According to ayurveda, every change in season comes with its own set of health concerns. Ayurvedic physicians recommend guidelines for every new season to maintain optimal health. “Therapeutic purgation during the autumn season in specific, helps prevent the occurrence and triggering of skin health conditions,” says Dr Shruthi.
Read more about winter skin regime through Ayurveda here
Follow up matters
During the follow-up, ayurvedic physicians recommend skin rejuvenating medicines to maintain healthy skin.

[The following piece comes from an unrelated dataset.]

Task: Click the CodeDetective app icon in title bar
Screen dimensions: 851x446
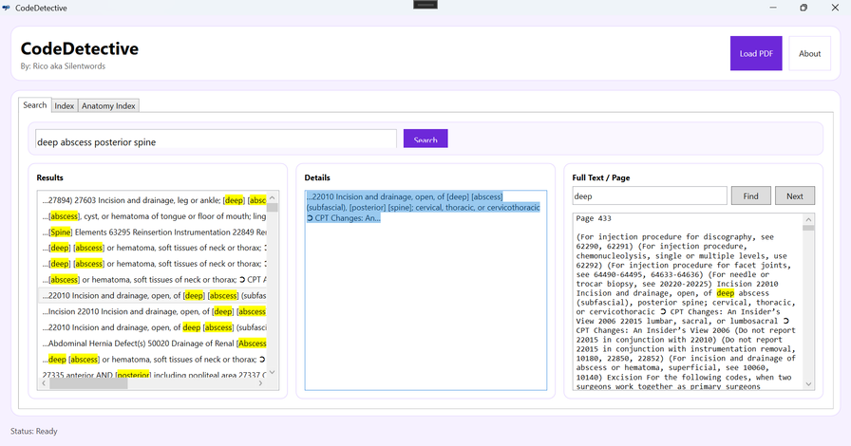Action: pos(7,8)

As skin conditions are often chronic in nature, people need to maintain a follow-up with their treatment. Dr Shruthi says that lack of follow-up is one of the major reasons for not getting expected results.
Studies back efficacy
Although there are a decent number of beneficiaries, the clinical trials in this area involve small sample sizes and these studies are conducted in academic setups. A review paper evaluated 95 published papers on psoriasis and ayurvedic management. The authors conclude: oral medicines when combined with detox therapies (panchakarma) are more efficacious and herbal formulations improve the quality of life of people with psoriasis. They also found that ayurvedic therapies are clinically safe and had no adverse reactions during the treatment period among any of the screened studies.
Ayurvedic treatment focuses on relieving the symptoms of skin conditions, but more importantly aims at removing the toxins accumulated in the body. To ensure long-term benefits, ayurvedic physicians recommend dietary and lifestyle modifications that prevent the relapse of the condition.